# Ariens Pro 13 hp, throttle will not turn Snow blower off?



## Winter (Dec 30, 2013)

My throttle works for high speed but yesterday when I went to shut off motor it just kept idling. I had to put full choke to shut down engine?
What is the problem? I see linkage moving maybe need adjustment on the stop screw?


----------



## Zedhead (Jan 1, 2016)

Check the kill wire, it might have wiggled loose


----------



## bad69cat (Nov 30, 2015)

When you put the throttle all the way down it makes contact (or should) with the green wire that runs to a ground point. If the wire is not touching the throttle lever or is not grounded on the other end it won't be able to ground out the ignition........


----------



## Winter (Dec 30, 2013)

*Engine will not shut off*



bad69cat said:


> When you put the throttle all the way down it makes contact (or should) with the green wire that runs to a ground point. If the wire is not touching the throttle lever or is not grounded on the other end it won't be able to ground out the ignition........


 I will try looking at it again and see thanks
Will let you know


----------



## Kiss4aFrog (Nov 3, 2013)

The wire is usually green but can be white or black too.

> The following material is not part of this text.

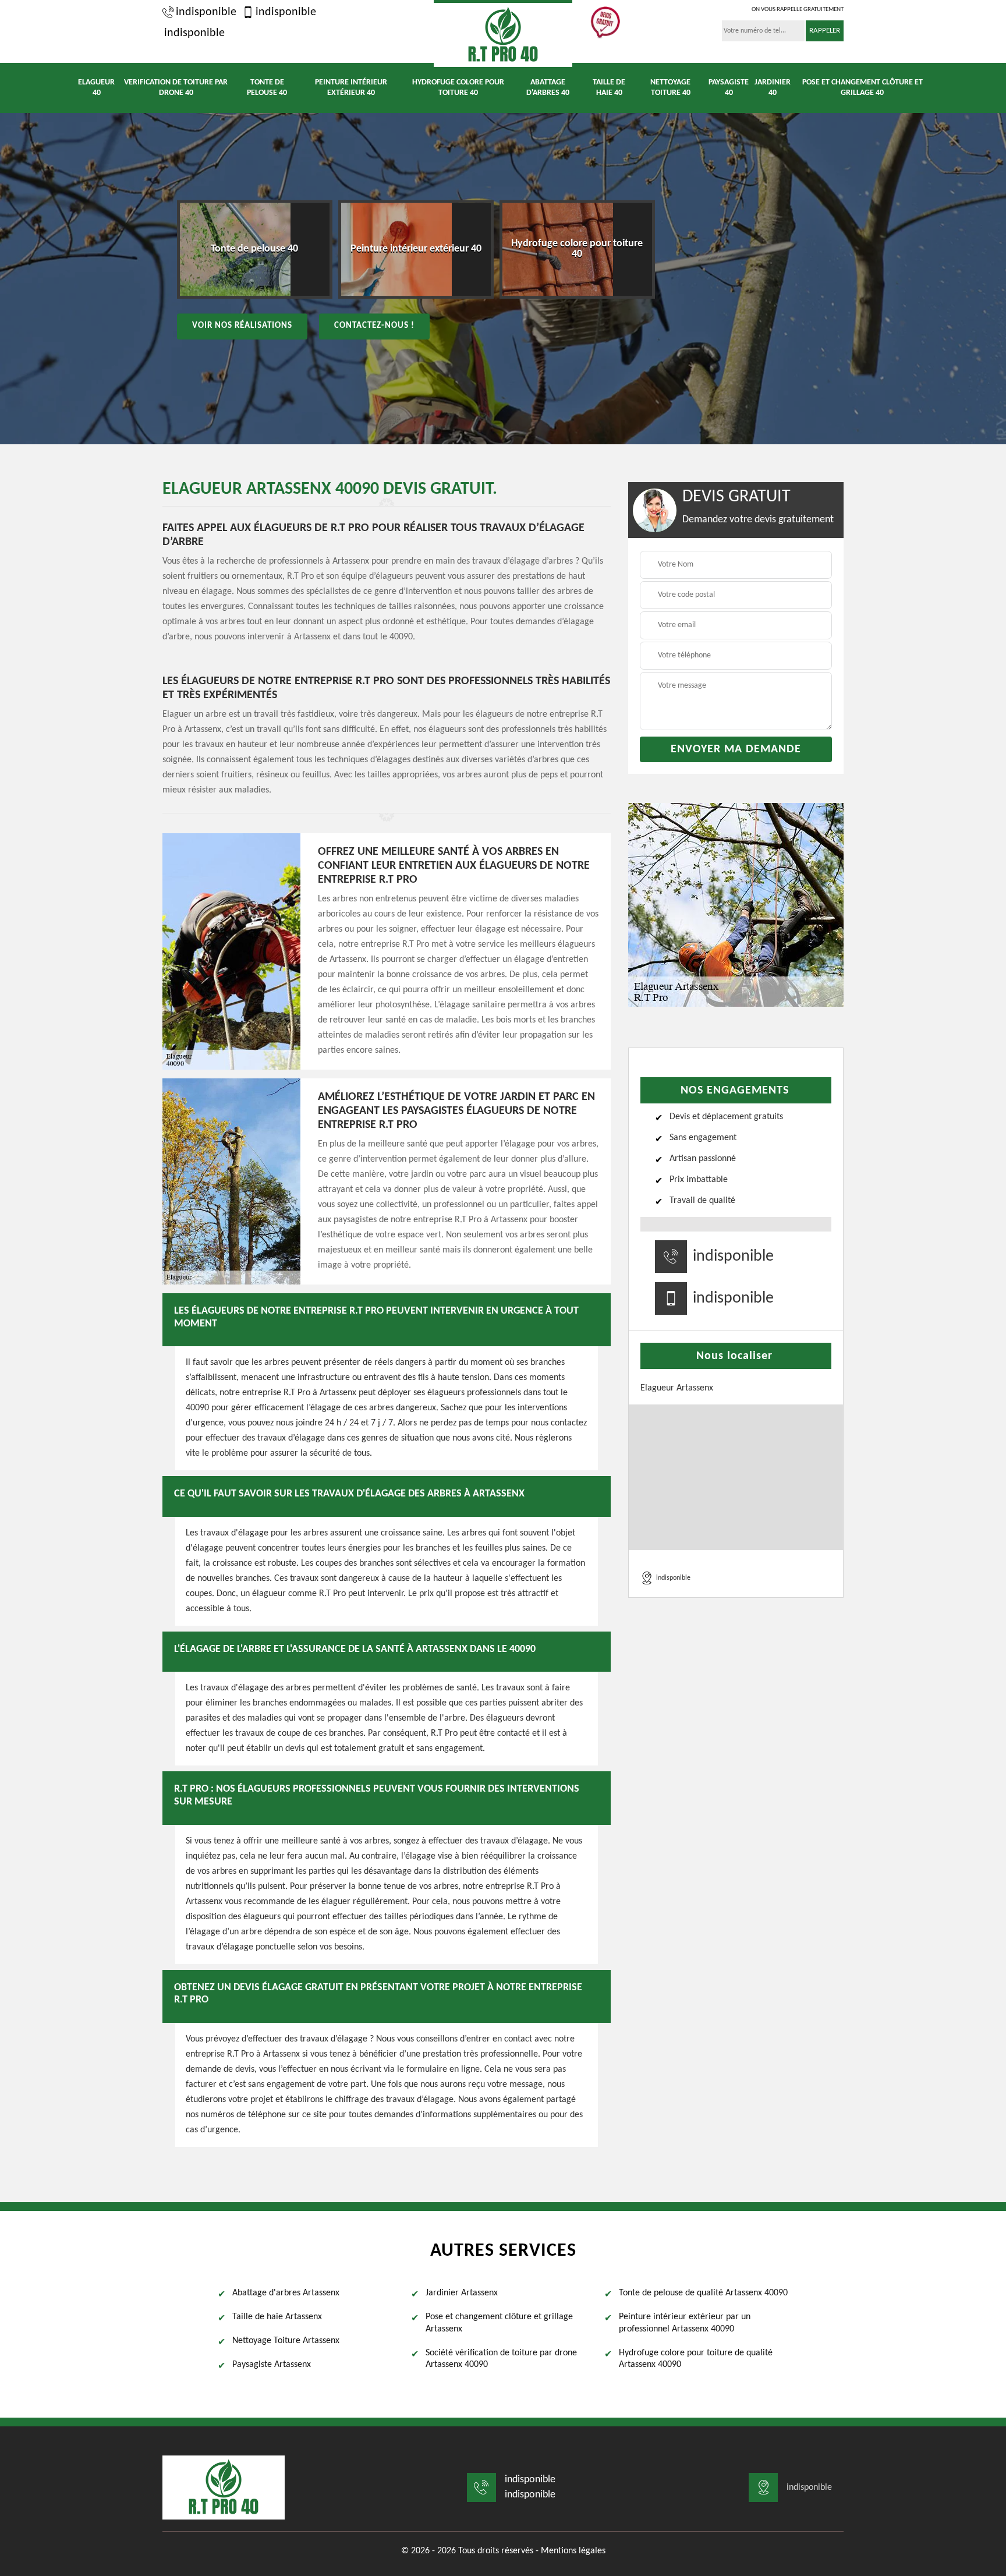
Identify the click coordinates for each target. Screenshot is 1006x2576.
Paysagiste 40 (729, 87)
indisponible (206, 12)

In the photo, red arrow is the "switch" that makes contact and grounds out the ignition coil.

The yellow arrow is the ground wire running down to a screw terminal where it meets with the other wire, blue arrow that runs under the flywheel to the ignition coil.

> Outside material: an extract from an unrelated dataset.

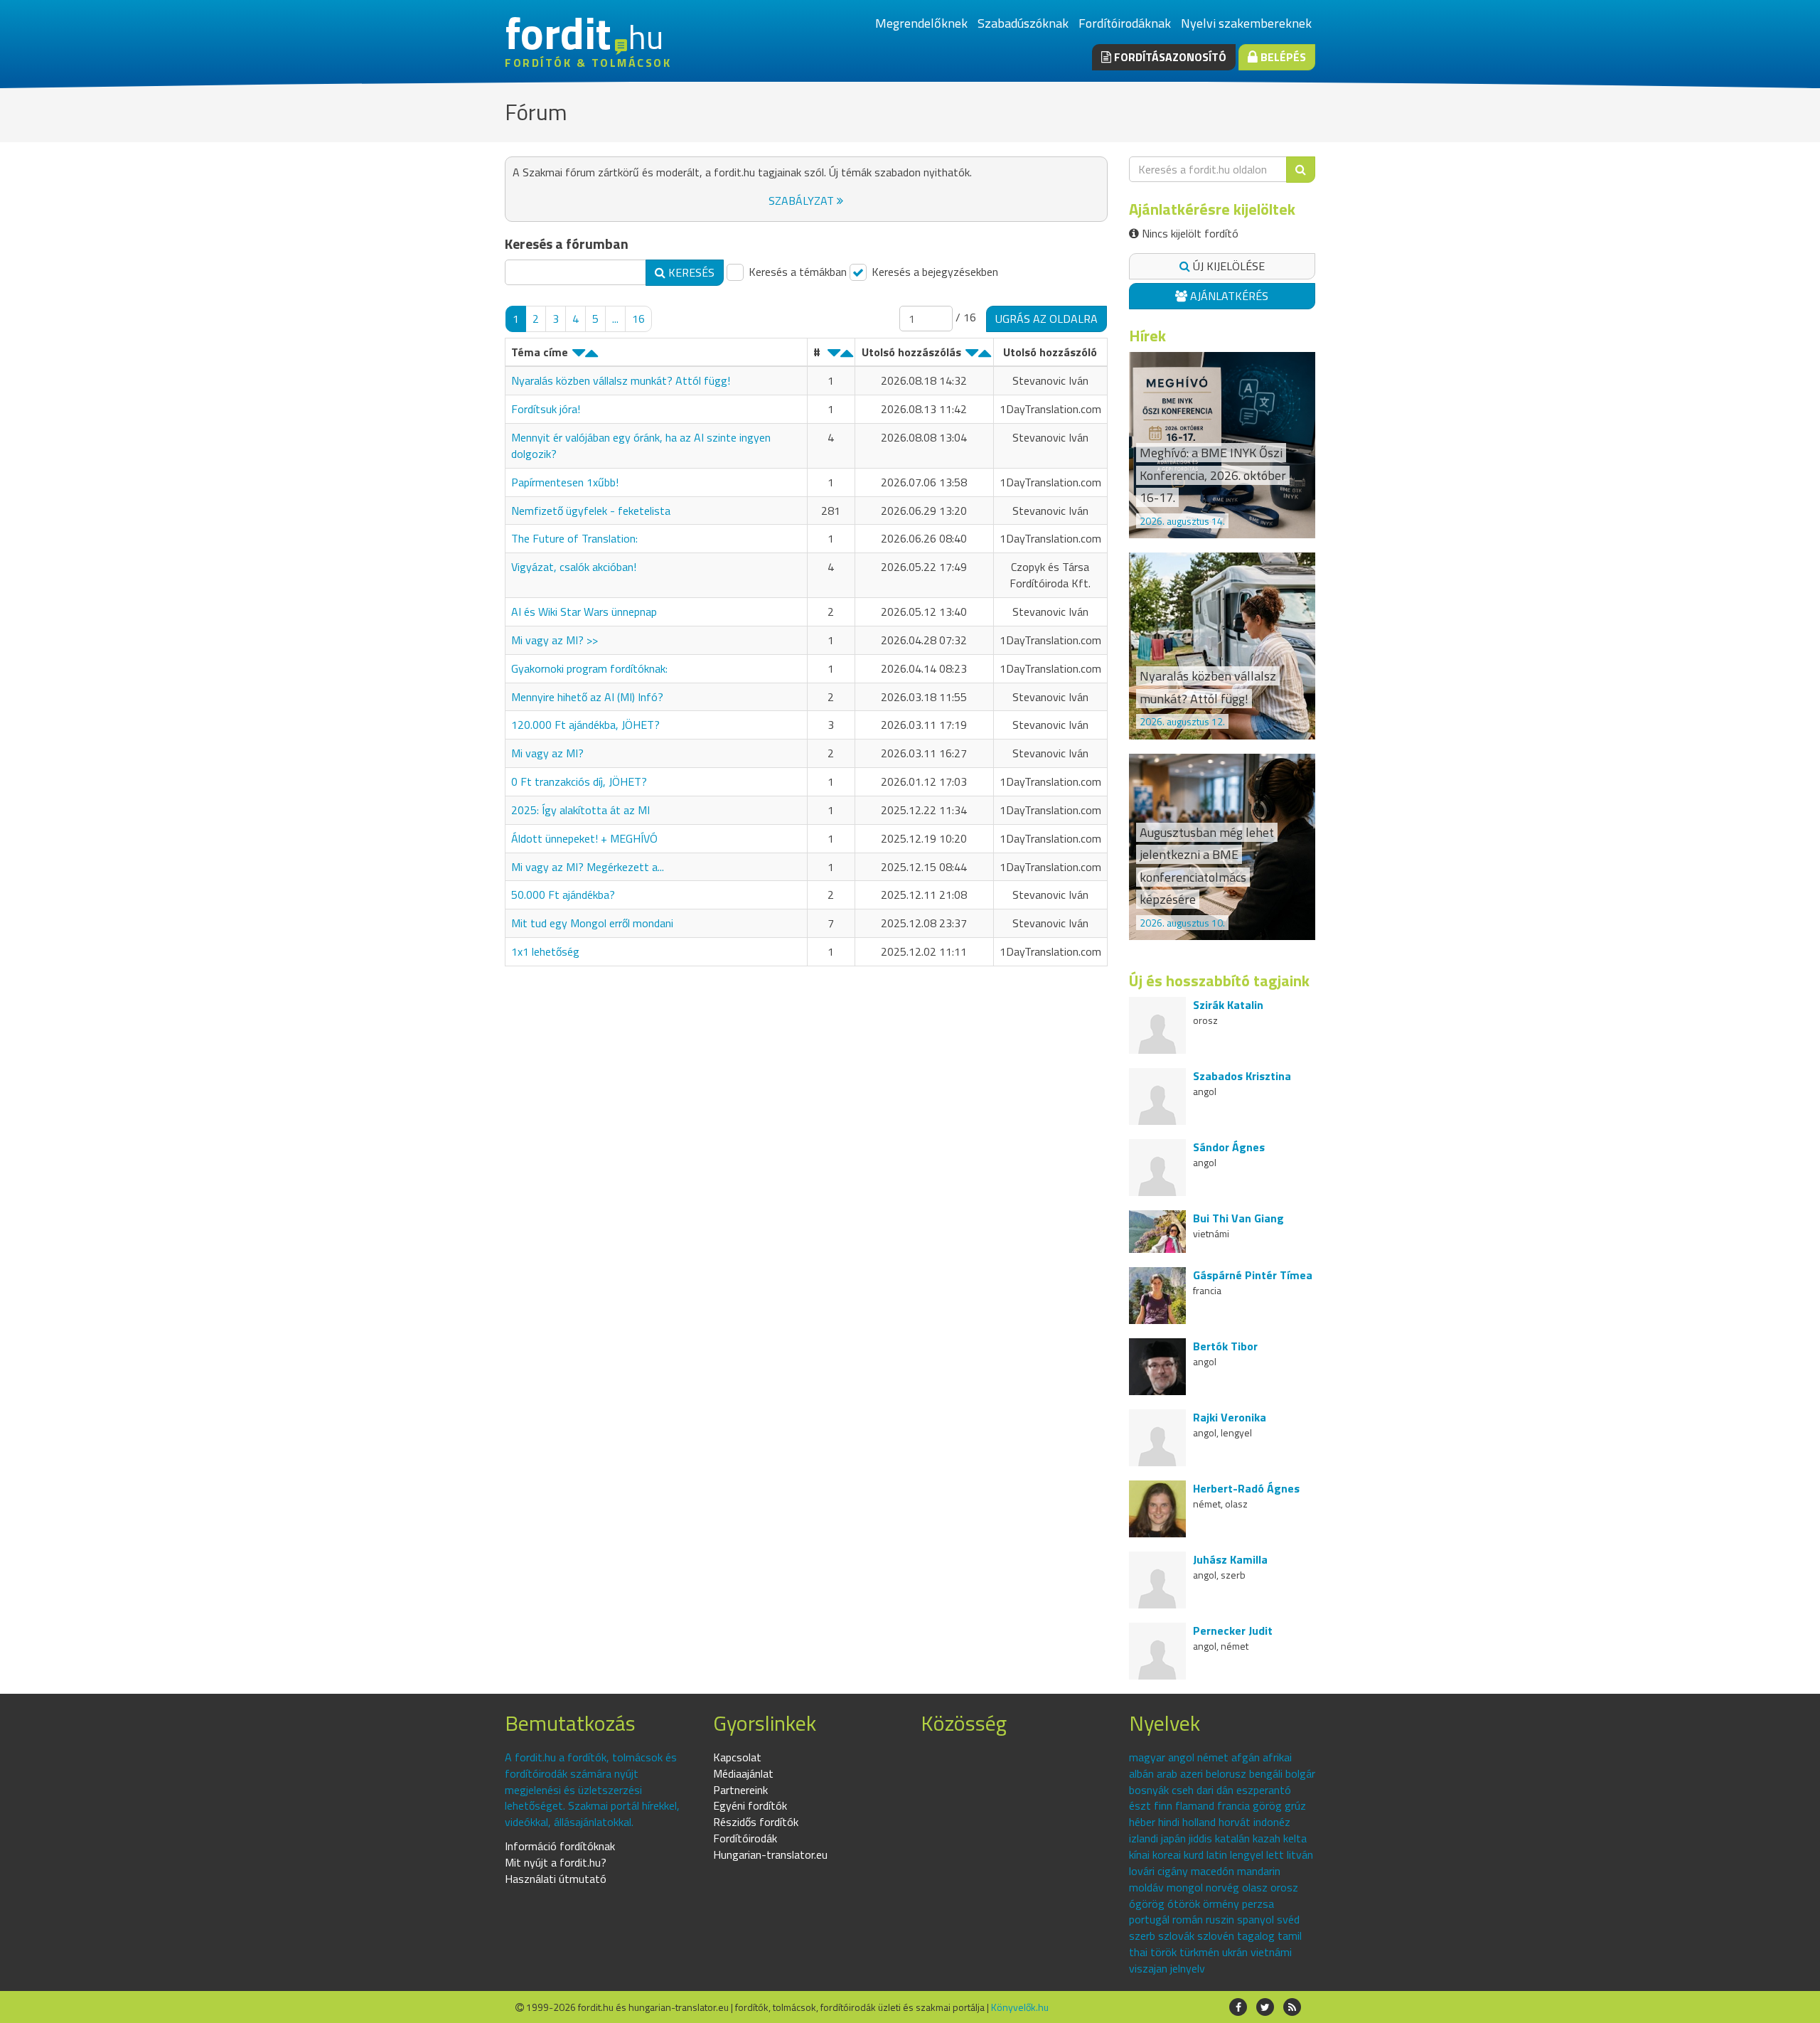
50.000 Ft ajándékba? (563, 894)
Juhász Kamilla (1230, 1559)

If any of the wiring comes loose of gets cut then it can't be grounded and will not stop the engine.
If any of the wires get nicked and or grounded then the engine won't have spark and will not start.


----------



## Zedhead (Jan 1, 2016)

Sometimes a little corrosion occurs and the throttle lever doesn't make good contact. A few up and downs can sometimes cure it. But should be addressed with a good cleaning.


----------



## Winter (Dec 30, 2013)

*kill switch*



Zedhead said:


> Sometimes a little corrosion occurs and the throttle lever doesn't make good contact. A few up and downs can sometimes cure it. But should be addressed with a good cleaning.


 I will try what you said thanks!


----------



## Kiss4aFrog (Nov 3, 2013)

_It starts fine but will not shut off? So maybe green wire lose? If I push the throttle down it moves the wire I see. Should I just move the wire by hand to see if shuts off?

_Not so much loose as disconnected or broken. Maybe a photo would help.


----------



## Winter (Dec 30, 2013)

*switch*



Kiss4aFrog said:


> The wire is usually green but can be white or black too.
> 
> In the photo, red arrow is the "switch" that makes contact and grounds out the ignition coil.
> 
> ...


 Fixed it as maybe rust or ice on switch thanks!


----------



## Winter (Dec 30, 2013)

*switch*



Kiss4aFrog said:


> _It starts fine but will not shut off? So maybe green wire lose? If I push the throttle down it moves the wire I see. Should I just move the wire by hand to see if shuts off?
> 
> _Not so much loose as disconnected or broken.Maybe a photo would help.


Fixed it as maybe rust or ice on switch thanks!


----------



## Kiss4aFrog (Nov 3, 2013)

Good to hear. Too nice a machine to be having issues. :wavetowel2:


----------